Declarative Representation of Uncertainty in Mathematical Models
Citation: Miller AK, Britten RD, Nielsen PMF (
Declarative Representation of Uncertainty in Mathematical Models
Andrew K. Miller 0
Randall D. Britten 0
Poul M. F. Nielsen 0
Filippo Castiglione, National Research Council of Italy (CNR), Italy
0 1 Auckland Bioengineering Institute, University of Auckland , Auckland , New Zealand , 2 Department of Engineering Science, Faculty of Engineering, University of Auckland , Auckland , New Zealand
An important aspect of multi-scale modelling is the ability to represent mathematical models in forms that can be exchanged between modellers and tools. While the development of languages like CellML and SBML have provided standardised declarative exchange formats for mathematical models, independent of the algorithm to be applied to the model, to date these standards have not provided a clear mechanism for describing parameter uncertainty. Parameter uncertainty is an inherent feature of many real systems. This uncertainty can result from a number of situations, such as: when measurements include inherent error; when parameters have unknown values and so are replaced by a probability distribution by the modeller; when a model is of an individual from a population, and parameters have unknown values for the individual, but the distribution for the population is known.
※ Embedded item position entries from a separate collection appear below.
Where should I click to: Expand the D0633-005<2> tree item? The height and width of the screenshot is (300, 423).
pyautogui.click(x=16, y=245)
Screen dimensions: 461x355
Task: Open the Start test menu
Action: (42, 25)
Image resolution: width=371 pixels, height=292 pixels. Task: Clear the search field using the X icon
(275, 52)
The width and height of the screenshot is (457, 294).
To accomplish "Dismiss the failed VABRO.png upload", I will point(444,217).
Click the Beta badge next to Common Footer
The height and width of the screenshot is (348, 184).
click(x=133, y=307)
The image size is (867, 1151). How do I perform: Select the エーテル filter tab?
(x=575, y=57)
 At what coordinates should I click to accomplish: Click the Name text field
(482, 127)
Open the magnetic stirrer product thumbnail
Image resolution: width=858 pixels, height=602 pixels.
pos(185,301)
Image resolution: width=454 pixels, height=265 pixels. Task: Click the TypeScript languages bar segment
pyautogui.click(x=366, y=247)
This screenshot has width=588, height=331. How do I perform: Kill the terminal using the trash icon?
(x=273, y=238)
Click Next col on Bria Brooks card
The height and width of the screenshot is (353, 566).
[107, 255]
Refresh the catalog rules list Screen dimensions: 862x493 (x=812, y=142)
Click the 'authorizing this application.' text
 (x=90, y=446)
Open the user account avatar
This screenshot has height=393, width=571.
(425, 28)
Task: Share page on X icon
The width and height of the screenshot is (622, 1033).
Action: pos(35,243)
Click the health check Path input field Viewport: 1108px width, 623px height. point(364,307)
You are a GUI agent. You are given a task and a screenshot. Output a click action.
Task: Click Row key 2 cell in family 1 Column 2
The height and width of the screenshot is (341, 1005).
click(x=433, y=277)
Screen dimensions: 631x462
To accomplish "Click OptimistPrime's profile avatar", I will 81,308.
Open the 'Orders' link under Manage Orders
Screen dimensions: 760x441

We present and demonstrate an approach by which uncertainty can be described declaratively in CellML models, by utilising the extension mechanisms provided in CellML. Parameter uncertainty can be described declaratively in terms of either a univariate continuous probability density function or multiple realisations of one variable or several (typically non-independent) variables. We additionally present an extension to SED-ML (the Simulation Experiment Description Markup Language) to describe sampling sensitivity analysis simulation experiments. We demonstrate the usability of the approach by encoding a sample model in the uncertainty markup language, and by developing a software implementation of the uncertainty specification (including the SED-ML extension for sampling sensitivty analyses) in an existing CellML software library, the CellML API implementation. We used the software implementation to run sampling sensitivity analyses over the model to demonstrate that it is possible to run useful simulations on models with uncertainty encoded in this form.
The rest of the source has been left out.